%%

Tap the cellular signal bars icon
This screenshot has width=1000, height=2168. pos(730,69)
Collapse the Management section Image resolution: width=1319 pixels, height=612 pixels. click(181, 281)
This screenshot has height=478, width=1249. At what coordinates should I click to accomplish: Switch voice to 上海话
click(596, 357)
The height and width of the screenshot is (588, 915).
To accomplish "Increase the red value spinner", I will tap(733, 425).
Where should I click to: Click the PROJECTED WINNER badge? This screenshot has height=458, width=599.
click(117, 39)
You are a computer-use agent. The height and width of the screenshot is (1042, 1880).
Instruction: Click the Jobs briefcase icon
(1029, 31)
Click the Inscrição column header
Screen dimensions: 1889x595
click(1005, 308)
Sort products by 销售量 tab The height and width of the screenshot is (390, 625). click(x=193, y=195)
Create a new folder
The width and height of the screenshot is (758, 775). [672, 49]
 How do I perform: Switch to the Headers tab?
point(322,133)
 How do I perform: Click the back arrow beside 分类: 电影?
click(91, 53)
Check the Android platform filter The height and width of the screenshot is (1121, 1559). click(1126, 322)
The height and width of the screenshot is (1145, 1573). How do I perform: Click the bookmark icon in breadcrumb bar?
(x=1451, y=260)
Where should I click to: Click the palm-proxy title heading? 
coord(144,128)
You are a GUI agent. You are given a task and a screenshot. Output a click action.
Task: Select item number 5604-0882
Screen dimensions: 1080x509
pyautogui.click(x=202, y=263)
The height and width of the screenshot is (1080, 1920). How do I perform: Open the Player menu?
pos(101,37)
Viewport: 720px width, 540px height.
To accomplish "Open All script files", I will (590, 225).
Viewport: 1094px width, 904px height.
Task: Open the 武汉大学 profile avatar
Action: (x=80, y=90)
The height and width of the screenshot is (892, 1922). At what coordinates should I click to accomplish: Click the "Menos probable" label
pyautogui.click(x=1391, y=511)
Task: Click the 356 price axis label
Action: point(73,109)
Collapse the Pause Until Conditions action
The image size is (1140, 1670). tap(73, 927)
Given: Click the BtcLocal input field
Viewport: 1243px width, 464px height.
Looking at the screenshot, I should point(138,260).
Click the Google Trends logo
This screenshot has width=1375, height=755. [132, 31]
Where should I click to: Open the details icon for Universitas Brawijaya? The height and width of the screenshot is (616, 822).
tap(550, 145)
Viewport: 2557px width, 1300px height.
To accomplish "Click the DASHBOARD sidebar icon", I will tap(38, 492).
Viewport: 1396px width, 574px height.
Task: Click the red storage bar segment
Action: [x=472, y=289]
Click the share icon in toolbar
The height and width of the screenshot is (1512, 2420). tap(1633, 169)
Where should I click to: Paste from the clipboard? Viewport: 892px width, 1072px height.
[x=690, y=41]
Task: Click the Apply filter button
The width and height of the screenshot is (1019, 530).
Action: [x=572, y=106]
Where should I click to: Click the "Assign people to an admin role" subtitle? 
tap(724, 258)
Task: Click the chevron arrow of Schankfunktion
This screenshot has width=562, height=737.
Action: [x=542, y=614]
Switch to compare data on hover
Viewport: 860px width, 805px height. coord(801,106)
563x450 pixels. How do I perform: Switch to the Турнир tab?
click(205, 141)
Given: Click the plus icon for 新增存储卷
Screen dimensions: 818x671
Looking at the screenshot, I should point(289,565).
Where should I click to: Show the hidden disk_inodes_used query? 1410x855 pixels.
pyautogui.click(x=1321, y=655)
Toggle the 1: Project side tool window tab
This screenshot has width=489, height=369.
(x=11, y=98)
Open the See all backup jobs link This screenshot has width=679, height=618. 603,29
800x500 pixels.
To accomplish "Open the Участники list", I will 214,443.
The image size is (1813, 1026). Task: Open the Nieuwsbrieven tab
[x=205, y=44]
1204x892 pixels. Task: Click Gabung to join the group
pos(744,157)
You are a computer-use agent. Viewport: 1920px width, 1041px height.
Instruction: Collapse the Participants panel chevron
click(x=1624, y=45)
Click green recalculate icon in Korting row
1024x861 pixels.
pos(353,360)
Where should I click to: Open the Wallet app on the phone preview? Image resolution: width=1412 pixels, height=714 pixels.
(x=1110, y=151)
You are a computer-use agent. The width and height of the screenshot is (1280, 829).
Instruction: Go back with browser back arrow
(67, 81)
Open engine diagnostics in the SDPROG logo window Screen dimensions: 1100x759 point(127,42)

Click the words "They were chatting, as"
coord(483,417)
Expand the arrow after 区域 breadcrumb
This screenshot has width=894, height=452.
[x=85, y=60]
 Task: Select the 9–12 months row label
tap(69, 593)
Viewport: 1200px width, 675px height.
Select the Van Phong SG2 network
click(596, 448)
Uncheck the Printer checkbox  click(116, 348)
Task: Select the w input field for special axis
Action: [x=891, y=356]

%%

What is being asked: Rewrite the rows starting at the first one and ending at the line containing "click(596, 357)", replacing "Management" with "Security" and leaving everything else unchanged.

Problem solution:
Tap the cellular signal bars icon
This screenshot has width=1000, height=2168. pos(730,69)
Collapse the Security section Image resolution: width=1319 pixels, height=612 pixels. click(181, 281)
This screenshot has height=478, width=1249. At what coordinates should I click to accomplish: Switch voice to 上海话
click(596, 357)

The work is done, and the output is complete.